PLEASE GIVE: 3 STARS

23cffd64743e018f_pleasegive1“Please Give” is a small indie movie in which the cumulative effect of the acting and dialogue outweighs the film’s shortcomings. Set in New York City it is the story of real estate, of neighbors, of young and old, of lovers and adulterers. In other words, it’s everyday life in the big city.

Catherine Keener and Oliver Platt are a married couple who run an upscale vintage furniture store. It’s the kind of place where sofas aren’t called sofas, or chesterfields, but referred to by their designer’s name—Corbeau or Eames. In a ghoulish (but common NYC practice) they purchased the apartment next door to theirs and are waiting for the elderly tenant (Ann Marie Guilbert) to pass away so they can renovate and take over her space. Until then the old lady is looked after by her two granddaughters, the troubled Mary (Amanda Peet) and Rebecca (Rebecca Hall), a kind hearted but quiet mammography technician (mamogrammist, maybe?).

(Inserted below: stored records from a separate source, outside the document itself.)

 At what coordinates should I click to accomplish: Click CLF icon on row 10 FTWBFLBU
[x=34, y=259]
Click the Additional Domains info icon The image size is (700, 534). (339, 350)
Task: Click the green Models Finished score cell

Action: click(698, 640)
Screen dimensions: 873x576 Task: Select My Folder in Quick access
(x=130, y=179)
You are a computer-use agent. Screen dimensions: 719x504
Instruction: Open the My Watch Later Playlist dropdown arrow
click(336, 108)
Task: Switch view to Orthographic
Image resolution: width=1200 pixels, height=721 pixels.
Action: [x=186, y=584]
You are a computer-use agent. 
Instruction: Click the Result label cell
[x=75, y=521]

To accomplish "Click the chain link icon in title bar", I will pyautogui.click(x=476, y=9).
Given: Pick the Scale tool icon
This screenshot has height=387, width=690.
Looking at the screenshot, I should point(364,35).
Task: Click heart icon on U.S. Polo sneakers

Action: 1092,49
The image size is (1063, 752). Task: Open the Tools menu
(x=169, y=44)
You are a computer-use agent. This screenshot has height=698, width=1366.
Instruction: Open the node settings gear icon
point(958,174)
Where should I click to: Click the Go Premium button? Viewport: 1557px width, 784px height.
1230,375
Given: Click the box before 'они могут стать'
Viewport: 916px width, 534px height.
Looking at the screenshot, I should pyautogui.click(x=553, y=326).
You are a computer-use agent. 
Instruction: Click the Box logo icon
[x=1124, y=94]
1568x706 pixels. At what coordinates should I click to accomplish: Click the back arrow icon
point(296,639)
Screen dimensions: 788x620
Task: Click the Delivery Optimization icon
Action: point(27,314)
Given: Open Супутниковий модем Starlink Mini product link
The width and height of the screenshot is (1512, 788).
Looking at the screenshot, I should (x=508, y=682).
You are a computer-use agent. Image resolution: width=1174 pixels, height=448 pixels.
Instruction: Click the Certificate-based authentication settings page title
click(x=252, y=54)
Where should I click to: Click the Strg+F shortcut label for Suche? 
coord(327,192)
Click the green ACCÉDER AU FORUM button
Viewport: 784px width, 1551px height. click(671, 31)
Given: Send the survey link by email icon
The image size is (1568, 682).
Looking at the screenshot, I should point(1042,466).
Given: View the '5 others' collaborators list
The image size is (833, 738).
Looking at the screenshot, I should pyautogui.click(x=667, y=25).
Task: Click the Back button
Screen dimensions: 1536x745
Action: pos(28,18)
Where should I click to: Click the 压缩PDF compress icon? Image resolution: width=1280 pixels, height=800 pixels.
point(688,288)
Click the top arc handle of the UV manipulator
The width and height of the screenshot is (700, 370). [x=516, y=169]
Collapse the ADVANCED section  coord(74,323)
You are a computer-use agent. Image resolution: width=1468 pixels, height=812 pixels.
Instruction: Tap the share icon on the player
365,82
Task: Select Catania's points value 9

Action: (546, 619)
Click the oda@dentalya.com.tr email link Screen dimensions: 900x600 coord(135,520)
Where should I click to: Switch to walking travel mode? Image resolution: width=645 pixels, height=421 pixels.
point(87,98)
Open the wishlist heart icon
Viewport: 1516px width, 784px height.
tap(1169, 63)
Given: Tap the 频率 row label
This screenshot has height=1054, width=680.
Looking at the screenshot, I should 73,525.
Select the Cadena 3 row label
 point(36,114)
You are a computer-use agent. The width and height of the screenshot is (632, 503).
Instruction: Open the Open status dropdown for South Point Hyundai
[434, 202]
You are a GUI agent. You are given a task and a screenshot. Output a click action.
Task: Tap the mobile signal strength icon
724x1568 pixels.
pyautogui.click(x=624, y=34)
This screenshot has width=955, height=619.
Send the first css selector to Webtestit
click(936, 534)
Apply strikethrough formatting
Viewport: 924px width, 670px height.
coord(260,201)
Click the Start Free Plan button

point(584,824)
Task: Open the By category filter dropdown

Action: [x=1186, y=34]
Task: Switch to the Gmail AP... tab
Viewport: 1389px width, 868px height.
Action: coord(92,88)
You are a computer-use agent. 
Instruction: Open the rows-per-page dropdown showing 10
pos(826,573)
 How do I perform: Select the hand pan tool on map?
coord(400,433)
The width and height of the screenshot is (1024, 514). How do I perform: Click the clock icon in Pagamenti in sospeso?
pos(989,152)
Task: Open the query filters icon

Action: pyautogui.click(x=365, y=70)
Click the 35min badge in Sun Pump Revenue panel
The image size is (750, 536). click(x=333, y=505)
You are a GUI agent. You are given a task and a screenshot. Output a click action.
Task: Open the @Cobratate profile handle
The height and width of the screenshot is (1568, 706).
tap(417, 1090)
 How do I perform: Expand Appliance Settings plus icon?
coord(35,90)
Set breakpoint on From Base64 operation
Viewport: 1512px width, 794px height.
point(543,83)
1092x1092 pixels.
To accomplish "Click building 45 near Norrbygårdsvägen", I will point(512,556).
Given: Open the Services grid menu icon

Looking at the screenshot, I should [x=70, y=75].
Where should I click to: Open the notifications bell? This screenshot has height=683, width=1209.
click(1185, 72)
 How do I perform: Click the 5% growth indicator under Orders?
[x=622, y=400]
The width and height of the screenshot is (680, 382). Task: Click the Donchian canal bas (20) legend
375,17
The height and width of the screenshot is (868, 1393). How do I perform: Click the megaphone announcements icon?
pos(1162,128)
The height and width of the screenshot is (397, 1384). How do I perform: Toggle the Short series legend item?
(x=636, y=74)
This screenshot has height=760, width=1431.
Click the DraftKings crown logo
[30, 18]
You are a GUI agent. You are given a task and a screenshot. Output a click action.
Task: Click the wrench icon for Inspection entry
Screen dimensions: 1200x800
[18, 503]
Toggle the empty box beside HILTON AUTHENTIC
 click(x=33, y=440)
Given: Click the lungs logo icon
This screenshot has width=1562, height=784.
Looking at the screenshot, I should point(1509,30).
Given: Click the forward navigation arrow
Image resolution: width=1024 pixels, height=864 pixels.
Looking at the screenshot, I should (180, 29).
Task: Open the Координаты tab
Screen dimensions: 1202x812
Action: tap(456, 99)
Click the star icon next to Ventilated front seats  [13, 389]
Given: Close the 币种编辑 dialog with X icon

Mix in some liberal guilt, acne and two hundred dollar jeans and you have a story short on drama but bubbling with real feelings.

“Please Give” doesn’t have much of a story, and often feels more like a series of situations strung together than an actual film, but it does have interesting characters.

Keener and Platt have the easy way about them of a couple who have been together for many years. They are like well worn in shoes, comfortable and maybe just a bit stale.

She’s slowly becoming consumed by guilt. Guilt because they are well off, guilt because they make money reselling dead people’s furniture for a profit, guilt, because she doesn’t feel worse about waiting for the woman next door to die.

He’s on the edge of a mid-life crisis, and finds himself flirting with Rebecca’s pretty sister Mary at a dinner party. Keener and Platt make much of the material, adding layers of complexity to their characters through their performances. Both are thinly written, particularly Platt’s mid life meltdown, and although they could have simply been vessels for the film’s comments on New York life, the actors keep it real.

The knockout performances belong to Rebecca Hall and Amanda Peet as sisters with very different outlooks on life. As with Keener and Platt, the characters feel underwritten, but both blossom on the screen. Hall, so striking in “Vicky Christina Barcelona,” is mousey and withdrawn for much of the film but comes out of her shell and Peet is a fireball of neurosis; unlikable and emotionally damaged.

“Please Give” is a small movie that will likely only find a small audience but is worth a look to see some very good actors do some very good work.